PROBLEM: (from Facebook page)

To safeguard against the dreaded phenomenon of wall posting while drunk, Facebook is implementing a feature that detects when post content is too garbled to have been done while sober and informs the user that they need to take an online breathalyzer test before being allowed to post.

Unfortunately, there is far too much content for a given set of persons to evaluate by hand. Fortunately, you are a programmer of some repute and can write a program that processes and evaluates wall posts. You realize that such a program would be of great use to society and intend to resolve the problem once and for all. The program you write must compute a score for a body of text, returning this score upon completion.

Your program will be given a list of accepted words and run on one wall post at a time. For each word W in the post, you must find word W' from the list of accepted words such that the number of changes from W to W' is minimized. It is possible that W is already W' and thus the number of changes necessary is zero. A change is defined as replacing a single letter with another letter, adding a letter in any position, or removing a letter from any position. The total score for the wall post is the minimum number of changes necessary to make all words in the post acceptable.


Input Specification

Your program must take a single string argument, representing the file name containing the wall post to analyze. In addition, your program must open up and read the accepted word list from the following static path location:
/var/tmp/twl06.txt
For testing purposes, you may download and examine the accepted word list here. When submitting your code, you do not need to include this file, as it is already present on the machine.

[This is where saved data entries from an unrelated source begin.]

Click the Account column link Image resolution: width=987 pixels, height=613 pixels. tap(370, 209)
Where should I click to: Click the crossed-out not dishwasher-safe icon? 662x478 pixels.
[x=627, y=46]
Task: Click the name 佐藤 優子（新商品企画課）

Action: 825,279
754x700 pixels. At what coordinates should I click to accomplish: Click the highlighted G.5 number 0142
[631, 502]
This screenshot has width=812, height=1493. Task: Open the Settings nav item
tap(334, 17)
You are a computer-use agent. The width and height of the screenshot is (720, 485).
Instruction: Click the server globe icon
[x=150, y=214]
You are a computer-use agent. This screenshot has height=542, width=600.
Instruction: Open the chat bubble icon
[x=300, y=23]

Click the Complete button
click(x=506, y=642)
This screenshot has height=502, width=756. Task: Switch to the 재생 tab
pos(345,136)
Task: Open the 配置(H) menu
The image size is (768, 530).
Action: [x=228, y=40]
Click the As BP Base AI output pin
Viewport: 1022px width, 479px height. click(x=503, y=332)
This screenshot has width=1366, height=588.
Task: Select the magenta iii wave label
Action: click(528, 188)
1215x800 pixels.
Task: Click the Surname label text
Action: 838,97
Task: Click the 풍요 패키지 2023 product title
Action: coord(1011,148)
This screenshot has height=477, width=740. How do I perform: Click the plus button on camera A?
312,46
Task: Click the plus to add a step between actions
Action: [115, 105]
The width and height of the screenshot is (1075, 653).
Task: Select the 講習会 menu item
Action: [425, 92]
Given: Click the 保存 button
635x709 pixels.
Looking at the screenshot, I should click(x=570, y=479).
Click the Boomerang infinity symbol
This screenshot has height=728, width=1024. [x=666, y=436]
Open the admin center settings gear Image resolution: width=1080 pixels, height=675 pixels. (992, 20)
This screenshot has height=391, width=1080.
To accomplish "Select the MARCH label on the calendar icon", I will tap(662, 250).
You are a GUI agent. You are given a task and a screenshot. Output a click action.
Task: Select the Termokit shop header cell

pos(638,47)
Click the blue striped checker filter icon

The input file consists entirely of lower case letters and space characters. You are guaranteed that the input file will start with a lower case letter, and that all words are separated by at least one space character. The file may or may not end with a new line character.

Example input file:
tihs sententcnes iss nout varrry goud
You are guaranteed that your program will run against well formed input files and that the accepted word list is identical to the one provided for testing.


Output Specification

Your program must print out the minimum number of changes necessary to turn all words in the input wall post into accepted words as defined by the word list file. Words may not be joined together, or separated into multiple words. A change in a word is defined as one of the following:
  1. Replacing any single letter with another letter.
  2. Adding a single letter in any position.
  3. Removing any single letter.
This score must be printed out as an integer and followed by a single new line.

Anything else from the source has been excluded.